Tumor microenvironment in primary liver tumors: A challenging role of natural killer cells

Abstract

In the last years, several studies have been focused on elucidate the role of tumor microenvironment (TME) in cancer development and progression. Within TME, cells from adaptive and innate immune system are one of the main abundant components. The dynamic interactions between immune and cancer cells lead to the activation of complex molecular mechanisms that sustain tumor growth. This important cross-talk has been elucidate for several kind of tumors and occurs also in patients with liver cancer, such as hepatocellular carcinoma (HCC) and intrahepatic cholangiocarcinoma (iCCA). Liver is well-known to be an important immunological organ with unique microenvironment. Here, in normal conditions, the rich immune-infiltrating cells cooperate with non-parenchymal cells, such as liver sinusoidal endothelial cells and Kupffer cells, favoring self-tolerance against gut antigens. The presence of underling liver immunosuppressive microenvironment highlights the importance to dissect the interaction between HCC and iCCA cells with immune infiltrating cells, in order to understand how this cross-talk promotes tumor growth. Deeper attention is, in fact, focused on immune-based therapy for these tumors, as promising approach to counteract the intrinsic anti-tumor activity of this microenvironment. In this review, we will examine the key pathways underlying TME cell-cell communications, with deeper focus on the role of natural killer cells in primary liver tumors, such as HCC and iCCA, as new opportunities for immune-based therapeutic strategies.

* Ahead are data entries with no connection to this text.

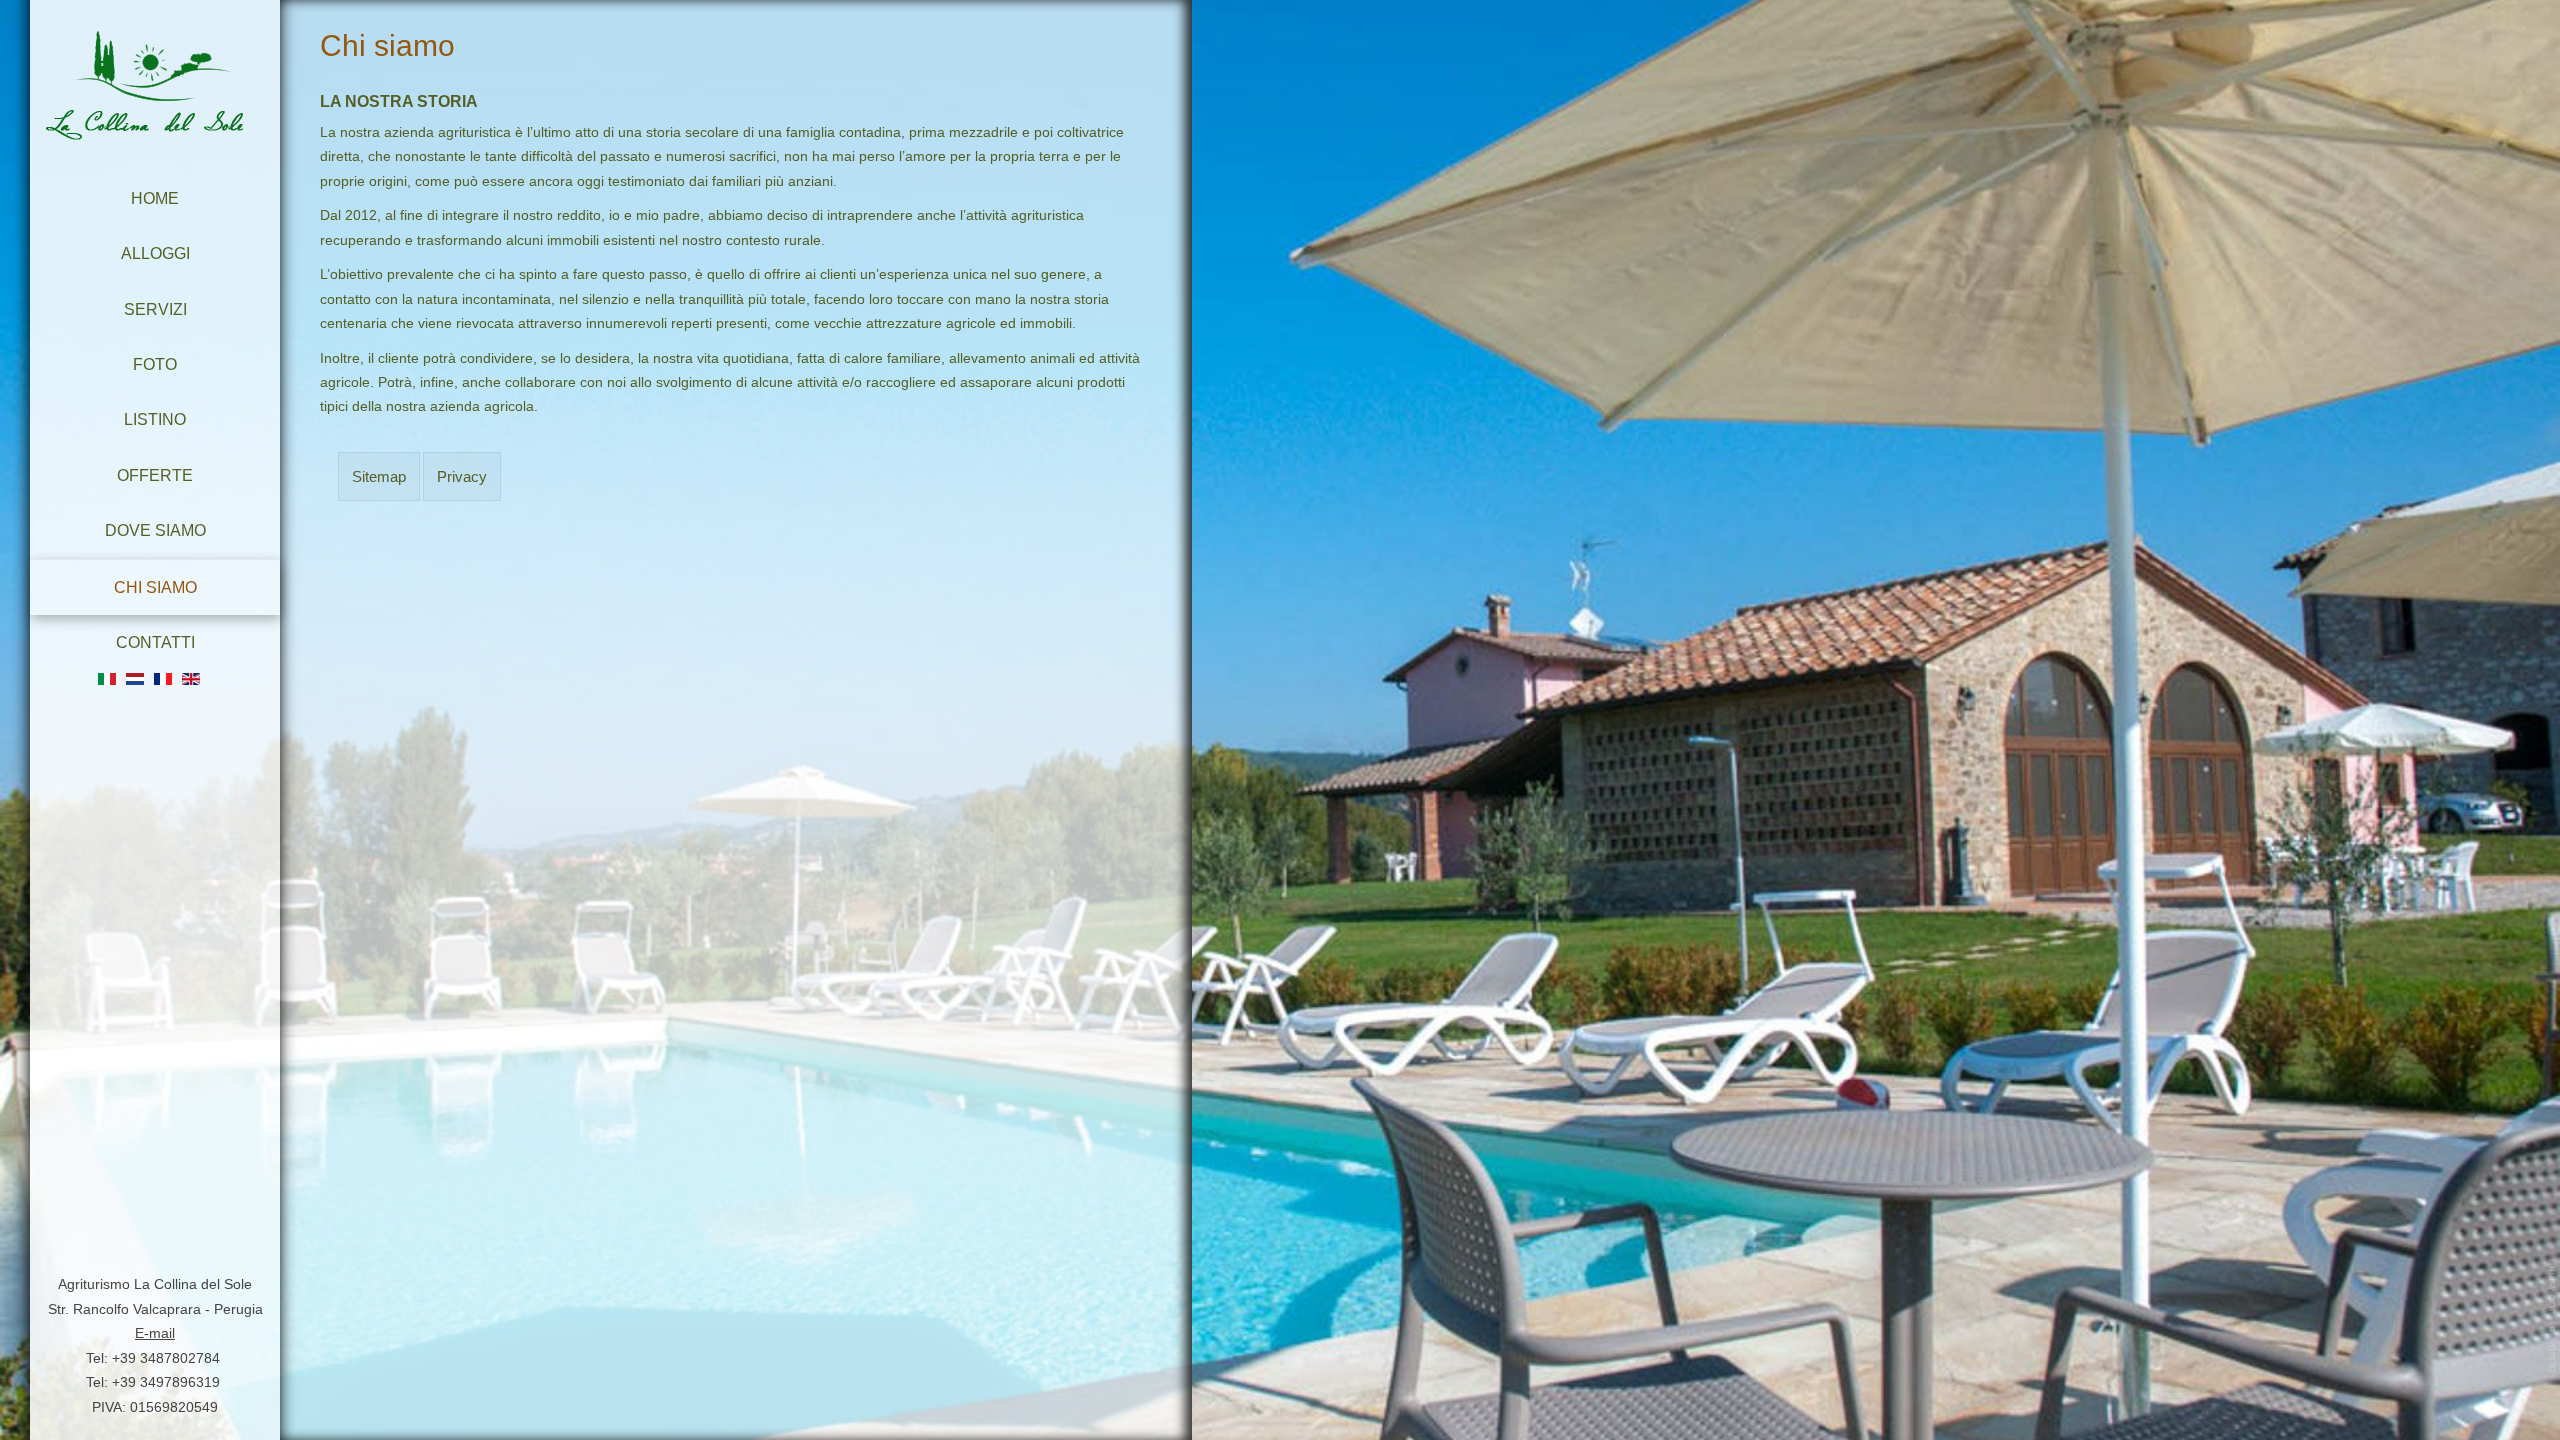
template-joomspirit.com (2553, 1315)
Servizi (155, 309)
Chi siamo (155, 587)
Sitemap (379, 476)
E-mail (155, 1333)
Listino (155, 419)
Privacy (462, 476)
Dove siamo (155, 530)
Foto (155, 364)
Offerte (155, 475)
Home (155, 198)
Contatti (155, 642)
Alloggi (155, 253)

Keywords: Hepatocellular carcinoma; Immune cells; Intrahepatic cholangiocarcinoma; Natural killer cells; Primary liver cancer; Tumor microenvironment.

Figure 1

Representative image of the main cellular component of tumor microenvironment. Tumors present a wide array of cells from both innate and adaptative immunity (i.e., macrophages, natural killer cells, neutrophils and lymphocytes) able to foster cancer growth and malignancy.

Figure 2

Mechanisms involved in hepatocellular carcinoma immune evasion. In physiological conditions, liver has the ability to induce immunotolerance against antigen from gastrointestinal tract. These mechanisms have a detrimental role during hepatocellular carcinoma development and progression. Upregulation of inhibitory programmed death-ligand 1 molecule from tumor cells, Kupffer cells, liver sinusoidal endothelial cells and antigen presenting cells, together with the release of interleukin-10 and transforming growth factor beta, lead to an exhausted phenotype of CD8+ cells and prevent tumor cells from immune damage. HCC: Hepatocellular carcinoma; PD-L1: Programmed death-ligand 1; CTL4A: Cytotoxic T lymphocyte antigen 4; PD-1: Programmed cell death protein 1; TGFβ: Transforming growth factor beta; IL-10: Interleukin-10.

Figure 3

Modulation of natural killer cells cytotoxic activity in hepatocellular carcinoma. Tumor cells with tumor-associated macrophages and other cells within tumor microenvironment are involved in dysfunctional activity of natural killer cells (NK), reducing their ability to recognize and eliminate malignant cells. Down regulation of NKG2D, up-regulation of different inhibitory receptors, secretion of cytokines from cancer-associated fibroblasts and Treg, interaction of CD48/2B4 are the main mechanisms involved in NK exhaustion. HCC: Hepatocellular carcinoma; NK: Natural killer cells; CAF: Cancer-associated fibroblasts; TAM: Tumor-associated macrophages; IL-10: Interleukin-10; MHC-1: major histocompatibility complex class I; KIR: Killer Ig-like receptors.

Figure 4

Role of cancer-associated fibroblasts in cholangiocarcinoma. In the figure is shown the paracrine loop between tumor cells and cancer-associated fibroblasts, the main cellular component of cholangiocarcinoma tumor microenvironment (TME). Several survival and recruitment signals are exchanged within TME, leading to tumor growth and progression. CCA: Cholangiocarcinoma; TGFβ: Transforming growth factor beta; PDGF-β: Platelet-derived growth factor receptor beta; EGFR: Endothelial growth factor receptor.